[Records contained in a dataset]
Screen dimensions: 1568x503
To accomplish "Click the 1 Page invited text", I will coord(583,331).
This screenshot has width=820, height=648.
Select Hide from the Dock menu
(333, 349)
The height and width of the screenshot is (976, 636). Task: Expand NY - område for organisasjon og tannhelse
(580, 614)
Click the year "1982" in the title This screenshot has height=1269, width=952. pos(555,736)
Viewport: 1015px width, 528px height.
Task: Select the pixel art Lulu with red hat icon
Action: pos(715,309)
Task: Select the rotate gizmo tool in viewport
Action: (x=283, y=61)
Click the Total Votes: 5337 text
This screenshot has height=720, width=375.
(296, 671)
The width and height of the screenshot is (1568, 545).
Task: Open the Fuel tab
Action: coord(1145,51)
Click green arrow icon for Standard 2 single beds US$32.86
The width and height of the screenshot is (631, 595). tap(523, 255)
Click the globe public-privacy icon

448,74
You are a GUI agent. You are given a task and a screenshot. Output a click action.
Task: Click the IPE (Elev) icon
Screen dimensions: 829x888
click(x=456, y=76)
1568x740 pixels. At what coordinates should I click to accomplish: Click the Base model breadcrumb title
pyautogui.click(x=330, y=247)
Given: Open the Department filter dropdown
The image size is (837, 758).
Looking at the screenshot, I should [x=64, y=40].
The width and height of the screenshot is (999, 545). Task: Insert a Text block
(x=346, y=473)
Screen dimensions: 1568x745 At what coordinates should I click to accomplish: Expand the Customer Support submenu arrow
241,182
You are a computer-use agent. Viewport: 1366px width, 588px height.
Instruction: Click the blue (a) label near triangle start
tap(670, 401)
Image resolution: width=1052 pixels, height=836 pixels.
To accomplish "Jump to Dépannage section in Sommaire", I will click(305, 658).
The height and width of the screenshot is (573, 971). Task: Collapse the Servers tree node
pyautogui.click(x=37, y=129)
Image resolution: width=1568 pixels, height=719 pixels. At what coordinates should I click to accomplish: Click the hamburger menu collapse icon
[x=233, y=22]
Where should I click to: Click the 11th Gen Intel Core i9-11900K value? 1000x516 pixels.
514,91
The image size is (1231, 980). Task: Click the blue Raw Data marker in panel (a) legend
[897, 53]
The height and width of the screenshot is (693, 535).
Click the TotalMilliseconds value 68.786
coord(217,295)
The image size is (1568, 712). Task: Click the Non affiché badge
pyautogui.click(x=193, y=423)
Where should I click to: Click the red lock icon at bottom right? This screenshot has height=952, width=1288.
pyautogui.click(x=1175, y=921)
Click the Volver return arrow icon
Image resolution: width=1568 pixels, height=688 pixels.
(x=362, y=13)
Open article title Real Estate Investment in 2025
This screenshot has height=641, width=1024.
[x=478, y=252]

◆ **PROBLEM TO SOLVE**: Every line above in which the word "agent" occurs needs to be copied.

◆ **RESPONSE AREA**:
You are a GUI agent. You are given a task and a screenshot. Output a click action.
You are a computer-use agent. Viewport: 1366px width, 588px height.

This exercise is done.